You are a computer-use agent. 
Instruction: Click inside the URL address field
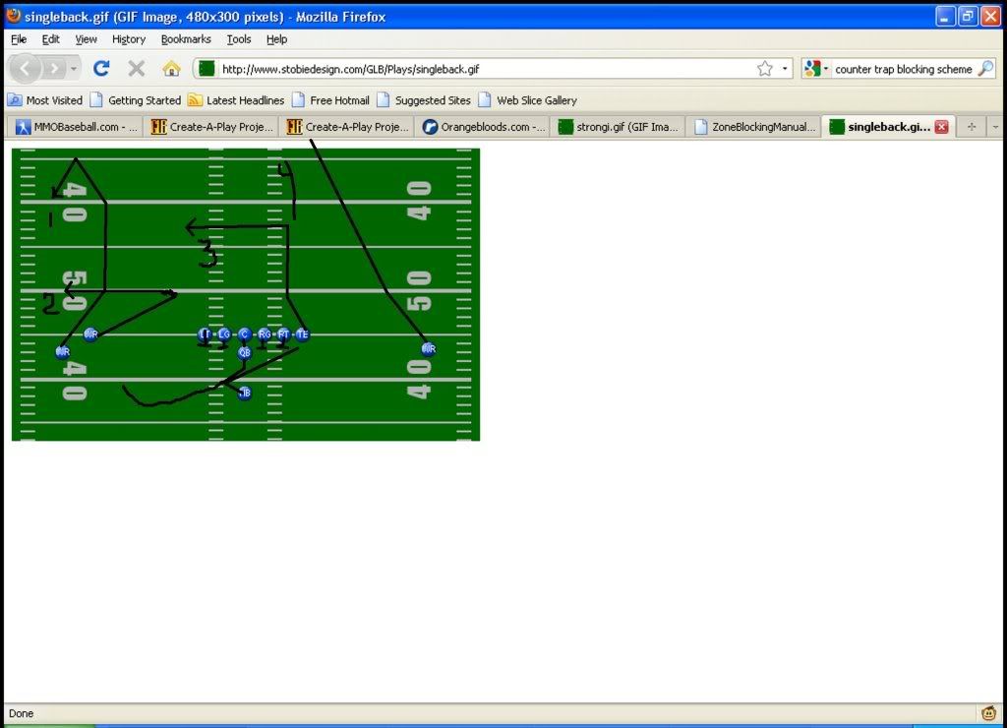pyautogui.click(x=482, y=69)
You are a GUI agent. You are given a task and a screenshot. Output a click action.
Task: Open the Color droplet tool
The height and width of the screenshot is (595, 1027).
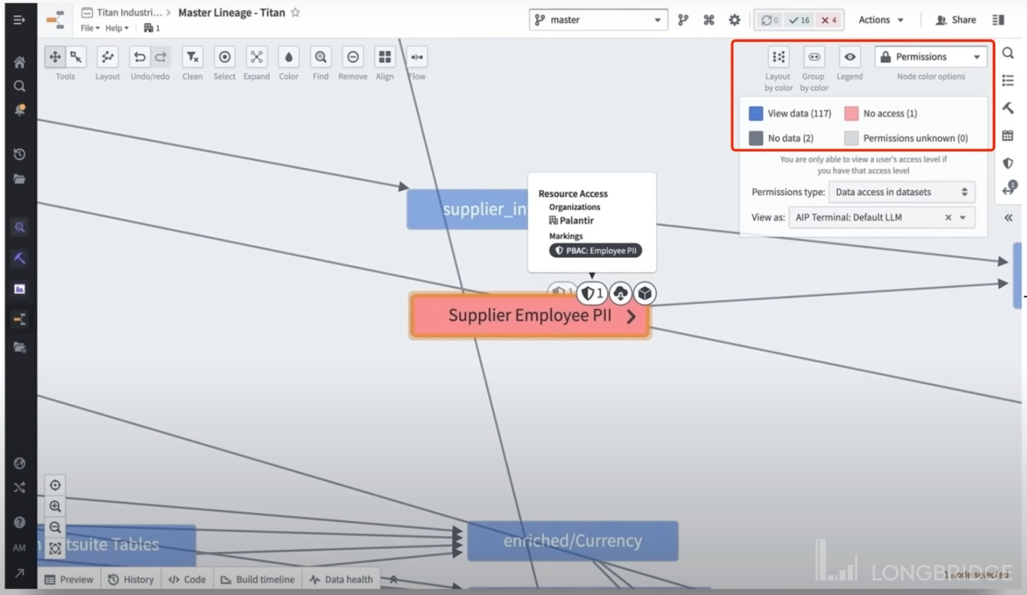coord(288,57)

==

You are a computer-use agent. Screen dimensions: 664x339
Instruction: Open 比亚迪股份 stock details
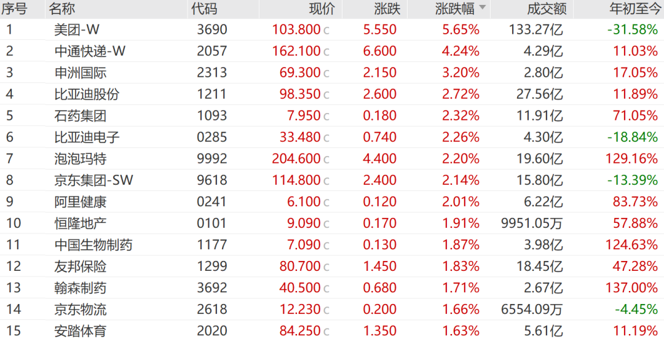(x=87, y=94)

TASK BRIEF ->
For the listing above, state the number of lines that contain the word "agent" and nothing more.

EXERCISE ANSWER ->
3